Ohne es zu wollen, lernten wir die sozialen Dienste schätzen, die unsere Stadt anbietet. Das ‚Essen auf Rädern‘ war wochenlang eine willkommene Lösung, als meine Frau außerstande war, zu kochen. Unsere Nachbarn  ̶  und wir auch  ̶  nutzen ambulante Pflegedienste, wenn nötig. Überall in der Stadt werden neue Altersheime und Seniorenwohnheime gebaut. Manche Bekannte, die sich früh genug entschlossen hatten, haben hier Aufnahme gefunden. Was es – im Gegensatz zu einigen norddeutschen Städten – nicht gibt, sind Mehrgenerationenhäuser. Eine gute Lösung haben diejenigen Kolleginnen und Kollegen gefunden, die einen Alterswohnsitz am Bodensee oder auf Mallorca in ihre Planung einbezogen hatten.

Gründe und Perspektiven

Die Ursachen für die geschilderte Entwicklung sind bestens bekannt.
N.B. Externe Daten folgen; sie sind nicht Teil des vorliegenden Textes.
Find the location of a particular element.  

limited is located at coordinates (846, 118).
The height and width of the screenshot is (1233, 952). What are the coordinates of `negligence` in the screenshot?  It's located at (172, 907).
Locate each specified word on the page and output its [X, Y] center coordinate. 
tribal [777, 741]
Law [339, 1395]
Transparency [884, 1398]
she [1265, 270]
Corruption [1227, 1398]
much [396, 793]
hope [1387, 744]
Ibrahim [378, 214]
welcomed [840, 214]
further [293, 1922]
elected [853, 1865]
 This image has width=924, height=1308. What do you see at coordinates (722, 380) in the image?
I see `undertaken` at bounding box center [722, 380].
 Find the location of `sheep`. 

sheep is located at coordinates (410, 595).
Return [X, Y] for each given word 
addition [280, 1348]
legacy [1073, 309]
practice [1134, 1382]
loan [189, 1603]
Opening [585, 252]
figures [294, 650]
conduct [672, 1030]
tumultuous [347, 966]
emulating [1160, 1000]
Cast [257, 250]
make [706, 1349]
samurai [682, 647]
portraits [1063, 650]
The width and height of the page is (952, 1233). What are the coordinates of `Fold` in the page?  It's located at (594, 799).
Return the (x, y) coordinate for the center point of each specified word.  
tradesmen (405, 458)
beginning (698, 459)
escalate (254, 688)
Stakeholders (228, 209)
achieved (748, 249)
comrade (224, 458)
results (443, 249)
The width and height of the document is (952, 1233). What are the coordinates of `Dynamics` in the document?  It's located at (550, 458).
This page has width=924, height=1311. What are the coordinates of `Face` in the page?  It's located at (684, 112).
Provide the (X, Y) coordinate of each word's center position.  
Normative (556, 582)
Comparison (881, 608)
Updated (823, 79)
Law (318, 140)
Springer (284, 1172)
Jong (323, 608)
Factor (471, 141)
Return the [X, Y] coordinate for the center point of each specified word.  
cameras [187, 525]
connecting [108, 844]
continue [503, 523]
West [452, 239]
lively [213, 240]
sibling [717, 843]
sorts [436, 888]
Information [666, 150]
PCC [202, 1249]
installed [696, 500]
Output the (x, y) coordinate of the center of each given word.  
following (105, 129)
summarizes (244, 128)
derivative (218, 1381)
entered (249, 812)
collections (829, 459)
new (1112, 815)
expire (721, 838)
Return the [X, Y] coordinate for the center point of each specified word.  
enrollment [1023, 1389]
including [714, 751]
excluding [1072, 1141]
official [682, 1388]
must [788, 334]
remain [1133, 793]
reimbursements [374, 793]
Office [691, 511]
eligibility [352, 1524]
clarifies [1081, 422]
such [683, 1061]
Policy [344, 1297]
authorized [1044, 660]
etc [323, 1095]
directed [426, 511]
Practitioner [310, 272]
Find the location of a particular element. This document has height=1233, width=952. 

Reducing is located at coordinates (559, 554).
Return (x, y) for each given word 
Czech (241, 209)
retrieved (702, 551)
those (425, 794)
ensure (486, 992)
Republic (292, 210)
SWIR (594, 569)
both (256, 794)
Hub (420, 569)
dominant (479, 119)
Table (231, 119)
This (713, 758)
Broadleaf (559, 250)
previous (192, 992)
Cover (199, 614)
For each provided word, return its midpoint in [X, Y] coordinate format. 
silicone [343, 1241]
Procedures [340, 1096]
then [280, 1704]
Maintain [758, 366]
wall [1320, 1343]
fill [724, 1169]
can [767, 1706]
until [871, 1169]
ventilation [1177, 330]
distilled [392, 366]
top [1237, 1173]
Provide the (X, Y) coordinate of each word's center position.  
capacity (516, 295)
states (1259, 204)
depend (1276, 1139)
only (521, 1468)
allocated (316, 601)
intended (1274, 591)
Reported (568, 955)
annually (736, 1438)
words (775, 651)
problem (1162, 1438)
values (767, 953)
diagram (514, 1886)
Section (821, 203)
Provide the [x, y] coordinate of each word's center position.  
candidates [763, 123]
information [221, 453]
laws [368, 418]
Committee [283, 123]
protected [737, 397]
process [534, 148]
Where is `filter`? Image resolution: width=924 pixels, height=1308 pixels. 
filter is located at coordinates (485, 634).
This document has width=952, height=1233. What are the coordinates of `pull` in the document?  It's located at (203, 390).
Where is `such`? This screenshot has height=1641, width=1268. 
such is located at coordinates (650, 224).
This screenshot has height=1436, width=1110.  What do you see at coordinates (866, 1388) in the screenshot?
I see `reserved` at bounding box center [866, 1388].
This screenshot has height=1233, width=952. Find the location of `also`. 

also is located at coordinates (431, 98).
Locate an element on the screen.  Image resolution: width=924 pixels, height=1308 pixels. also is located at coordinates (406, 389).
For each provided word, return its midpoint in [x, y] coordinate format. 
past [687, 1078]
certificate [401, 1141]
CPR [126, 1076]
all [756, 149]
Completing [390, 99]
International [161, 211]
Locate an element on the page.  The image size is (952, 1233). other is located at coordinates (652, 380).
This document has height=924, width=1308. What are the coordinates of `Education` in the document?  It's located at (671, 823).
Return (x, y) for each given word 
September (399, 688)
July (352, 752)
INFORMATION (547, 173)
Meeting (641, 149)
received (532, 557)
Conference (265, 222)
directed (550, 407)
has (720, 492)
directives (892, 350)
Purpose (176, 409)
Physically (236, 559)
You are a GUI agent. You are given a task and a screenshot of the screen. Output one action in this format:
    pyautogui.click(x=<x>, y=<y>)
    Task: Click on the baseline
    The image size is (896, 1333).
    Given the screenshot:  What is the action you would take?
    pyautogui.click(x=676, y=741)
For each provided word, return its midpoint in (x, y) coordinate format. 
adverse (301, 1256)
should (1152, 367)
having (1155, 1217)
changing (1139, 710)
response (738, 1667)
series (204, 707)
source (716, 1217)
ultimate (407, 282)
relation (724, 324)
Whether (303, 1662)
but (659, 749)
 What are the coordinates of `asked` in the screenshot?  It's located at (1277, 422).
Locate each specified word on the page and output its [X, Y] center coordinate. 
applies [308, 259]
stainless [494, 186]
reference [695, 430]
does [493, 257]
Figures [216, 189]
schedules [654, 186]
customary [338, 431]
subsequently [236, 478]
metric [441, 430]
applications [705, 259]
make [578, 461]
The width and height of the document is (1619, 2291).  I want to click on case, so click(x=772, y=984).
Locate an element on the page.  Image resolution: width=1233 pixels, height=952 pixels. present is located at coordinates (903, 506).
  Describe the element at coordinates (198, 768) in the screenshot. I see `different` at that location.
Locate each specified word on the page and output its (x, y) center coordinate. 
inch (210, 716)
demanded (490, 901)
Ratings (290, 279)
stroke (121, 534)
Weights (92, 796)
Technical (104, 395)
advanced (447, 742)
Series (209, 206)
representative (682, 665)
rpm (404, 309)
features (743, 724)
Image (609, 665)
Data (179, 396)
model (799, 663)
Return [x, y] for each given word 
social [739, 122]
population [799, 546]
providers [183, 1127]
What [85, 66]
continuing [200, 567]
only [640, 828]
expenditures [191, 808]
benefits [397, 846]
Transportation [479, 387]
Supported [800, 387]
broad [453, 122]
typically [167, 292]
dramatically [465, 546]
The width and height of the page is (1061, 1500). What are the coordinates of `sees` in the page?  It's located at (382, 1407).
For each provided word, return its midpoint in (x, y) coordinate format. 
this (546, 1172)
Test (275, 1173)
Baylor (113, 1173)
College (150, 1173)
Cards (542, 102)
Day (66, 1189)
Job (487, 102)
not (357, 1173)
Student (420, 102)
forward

In den 1960er und 1970er Jahren wurden Wohngebiete am Stadtrand erschlossen. Hierher zogen damals gutsituierte, junge Familien mit Kindern. Inzwischen sind die Kinder erwachsen und berufstätig. Sie wählten einen Beschäftigungsort irgendwo in Deutschland, ohne auf die Bedürfnisse der älteren Generation Rücksicht zu nehmen. Es drückt dies ihre eigene Unabhängigkeit aus. Parallel dazu wurde die Innenstadt immer mehr von Ausländern bevölkert. Außerdem werden Flüchtlinge, die vor Armut und Bürgerkrieg flohen, aufgenommen. Wir nehmen dies in Kauf, denn wir sind dankbar, dass unser Land und unsere Generation so gut versorgt und in Frieden leben kann.

Wer hofft, dass diese  Entwicklung nur vorübergehend ist und durch politische Maßnahmen dagegen angesteuert werden kann, hängt einer Illusion an. Viel wichtiger ist es, dafür zu sorgen, dass die wirtschaftliche Leistungskraft des Landes und die politische Stabilität gesichert werden, und dass die Umwelt und die Lebenswelt erhalten bleiben.

1 Kommentar:

  1. Am 17.7.2014 schrieb Otto Buchegger aus Tübingen:

    Wir haben keine Überalterung, wir haben eine Unterjüngung, pflegt der Tübinger Philosoph Höffe zu sagen.